§ Dataset rows:
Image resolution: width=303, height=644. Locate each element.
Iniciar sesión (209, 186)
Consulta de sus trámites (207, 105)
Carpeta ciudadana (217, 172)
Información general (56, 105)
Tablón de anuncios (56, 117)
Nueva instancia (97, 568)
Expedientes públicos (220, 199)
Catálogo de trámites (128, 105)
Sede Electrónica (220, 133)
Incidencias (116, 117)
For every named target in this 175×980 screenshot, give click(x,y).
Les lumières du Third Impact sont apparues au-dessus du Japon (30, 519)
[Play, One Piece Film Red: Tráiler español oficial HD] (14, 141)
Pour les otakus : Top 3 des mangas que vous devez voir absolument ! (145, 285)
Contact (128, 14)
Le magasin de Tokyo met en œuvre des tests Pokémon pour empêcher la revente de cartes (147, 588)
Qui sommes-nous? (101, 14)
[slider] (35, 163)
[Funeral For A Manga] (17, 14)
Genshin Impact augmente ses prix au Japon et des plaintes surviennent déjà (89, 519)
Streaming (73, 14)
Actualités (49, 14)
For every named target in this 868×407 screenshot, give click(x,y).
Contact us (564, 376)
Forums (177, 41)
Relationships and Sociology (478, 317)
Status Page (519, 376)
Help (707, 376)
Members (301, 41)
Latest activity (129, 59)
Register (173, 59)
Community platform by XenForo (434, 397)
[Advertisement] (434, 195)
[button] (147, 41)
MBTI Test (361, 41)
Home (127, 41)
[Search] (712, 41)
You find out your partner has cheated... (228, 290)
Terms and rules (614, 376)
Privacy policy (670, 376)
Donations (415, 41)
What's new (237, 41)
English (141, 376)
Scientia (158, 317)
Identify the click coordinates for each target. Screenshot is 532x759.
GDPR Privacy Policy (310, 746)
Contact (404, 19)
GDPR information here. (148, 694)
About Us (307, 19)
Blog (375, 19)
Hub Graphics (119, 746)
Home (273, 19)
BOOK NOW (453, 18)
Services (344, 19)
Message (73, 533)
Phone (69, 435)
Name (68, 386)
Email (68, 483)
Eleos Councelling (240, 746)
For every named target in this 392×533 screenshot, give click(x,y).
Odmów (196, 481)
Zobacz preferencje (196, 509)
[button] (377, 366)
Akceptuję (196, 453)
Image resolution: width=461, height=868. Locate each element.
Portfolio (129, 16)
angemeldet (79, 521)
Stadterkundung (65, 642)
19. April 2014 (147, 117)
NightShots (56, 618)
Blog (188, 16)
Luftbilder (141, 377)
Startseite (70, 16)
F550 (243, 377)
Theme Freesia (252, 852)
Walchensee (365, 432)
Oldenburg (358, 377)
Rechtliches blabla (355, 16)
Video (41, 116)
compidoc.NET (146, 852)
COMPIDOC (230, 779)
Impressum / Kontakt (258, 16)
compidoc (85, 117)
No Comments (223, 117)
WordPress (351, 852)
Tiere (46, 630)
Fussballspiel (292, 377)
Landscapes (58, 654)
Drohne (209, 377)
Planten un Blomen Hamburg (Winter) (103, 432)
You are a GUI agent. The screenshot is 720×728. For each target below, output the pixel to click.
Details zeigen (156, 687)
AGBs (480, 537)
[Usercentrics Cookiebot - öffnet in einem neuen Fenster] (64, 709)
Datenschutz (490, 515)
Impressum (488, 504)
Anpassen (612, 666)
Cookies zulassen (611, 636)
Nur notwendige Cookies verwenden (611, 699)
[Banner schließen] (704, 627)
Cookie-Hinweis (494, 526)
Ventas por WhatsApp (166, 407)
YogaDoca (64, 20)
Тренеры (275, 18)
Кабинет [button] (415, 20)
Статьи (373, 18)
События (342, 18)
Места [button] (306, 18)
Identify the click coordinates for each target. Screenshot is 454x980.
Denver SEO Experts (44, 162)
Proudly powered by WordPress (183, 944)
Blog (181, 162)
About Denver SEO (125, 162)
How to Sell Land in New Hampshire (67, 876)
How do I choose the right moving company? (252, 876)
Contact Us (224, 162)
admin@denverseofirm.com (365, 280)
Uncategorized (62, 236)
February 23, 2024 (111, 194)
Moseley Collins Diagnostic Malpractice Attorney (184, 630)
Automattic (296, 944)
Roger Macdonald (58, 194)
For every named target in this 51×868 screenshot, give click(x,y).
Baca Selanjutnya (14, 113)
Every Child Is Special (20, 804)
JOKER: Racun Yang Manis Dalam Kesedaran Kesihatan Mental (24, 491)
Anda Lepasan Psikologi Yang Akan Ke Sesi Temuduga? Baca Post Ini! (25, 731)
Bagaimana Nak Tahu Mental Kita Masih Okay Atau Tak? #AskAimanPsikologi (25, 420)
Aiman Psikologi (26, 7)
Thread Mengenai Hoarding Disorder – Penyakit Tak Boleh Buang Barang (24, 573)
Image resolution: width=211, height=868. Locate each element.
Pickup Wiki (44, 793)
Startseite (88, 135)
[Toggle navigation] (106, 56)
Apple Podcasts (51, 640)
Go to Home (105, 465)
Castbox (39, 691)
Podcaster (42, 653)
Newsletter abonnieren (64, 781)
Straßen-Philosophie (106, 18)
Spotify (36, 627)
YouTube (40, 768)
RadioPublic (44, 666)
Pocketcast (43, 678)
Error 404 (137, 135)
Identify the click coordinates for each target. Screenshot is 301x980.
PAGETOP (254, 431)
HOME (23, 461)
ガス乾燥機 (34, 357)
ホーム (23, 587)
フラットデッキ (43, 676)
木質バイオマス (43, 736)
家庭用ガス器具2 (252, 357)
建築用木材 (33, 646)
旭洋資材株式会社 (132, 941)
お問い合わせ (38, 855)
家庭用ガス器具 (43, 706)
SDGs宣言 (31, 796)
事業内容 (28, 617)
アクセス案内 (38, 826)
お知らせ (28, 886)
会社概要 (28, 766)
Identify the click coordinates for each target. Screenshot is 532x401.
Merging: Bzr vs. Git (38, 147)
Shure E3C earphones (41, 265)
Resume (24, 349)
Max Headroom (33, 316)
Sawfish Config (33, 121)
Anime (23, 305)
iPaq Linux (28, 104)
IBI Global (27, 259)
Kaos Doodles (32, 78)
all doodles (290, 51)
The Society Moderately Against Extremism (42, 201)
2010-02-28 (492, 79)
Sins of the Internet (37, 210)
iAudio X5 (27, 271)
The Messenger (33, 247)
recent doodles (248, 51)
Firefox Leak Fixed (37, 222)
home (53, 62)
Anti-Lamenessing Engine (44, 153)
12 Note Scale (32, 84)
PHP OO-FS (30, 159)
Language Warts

§ WHAT NEEDS TO BE DONE:
Render the items from the line containing "[Advertisement] (434, 195)" through the line containing "Luftbilder (141, 377)" as a JSON list of strings, one string per line and with blank lines omitted.

§ EXPECTED OUTPUT:
[
  "[Advertisement] (434, 195)",
  "[button] (147, 41)",
  "MBTI Test (361, 41)",
  "Home (127, 41)",
  "[Search] (712, 41)",
  "You find out your partner has cheated... (228, 290)",
  "Terms and rules (614, 376)",
  "Privacy policy (670, 376)",
  "Donations (415, 41)",
  "What's new (237, 41)",
  "English (141, 376)",
  "Scientia (158, 317)",
  "Identify the click coordinates for each target. Screenshot is 532x759.",
  "GDPR Privacy Policy (310, 746)",
  "Contact (404, 19)",
  "GDPR information here. (148, 694)",
  "About Us (307, 19)",
  "Blog (375, 19)",
  "Hub Graphics (119, 746)",
  "Home (273, 19)",
  "BOOK NOW (453, 18)",
  "Services (344, 19)",
  "Message (73, 533)",
  "Phone (69, 435)",
  "Name (68, 386)",
  "Email (68, 483)",
  "Eleos Councelling (240, 746)",
  "For every named target in this 392×533 screenshot, give click(x,y).",
  "Odmów (196, 481)",
  "Zobacz preferencje (196, 509)",
  "[button] (377, 366)",
  "Akceptuję (196, 453)",
  "Image resolution: width=461, height=868. Locate each element.",
  "Portfolio (129, 16)",
  "angemeldet (79, 521)",
  "Stadterkundung (65, 642)",
  "19. April 2014 (147, 117)",
  "NightShots (56, 618)",
  "Blog (188, 16)",
  "Luftbilder (141, 377)"
]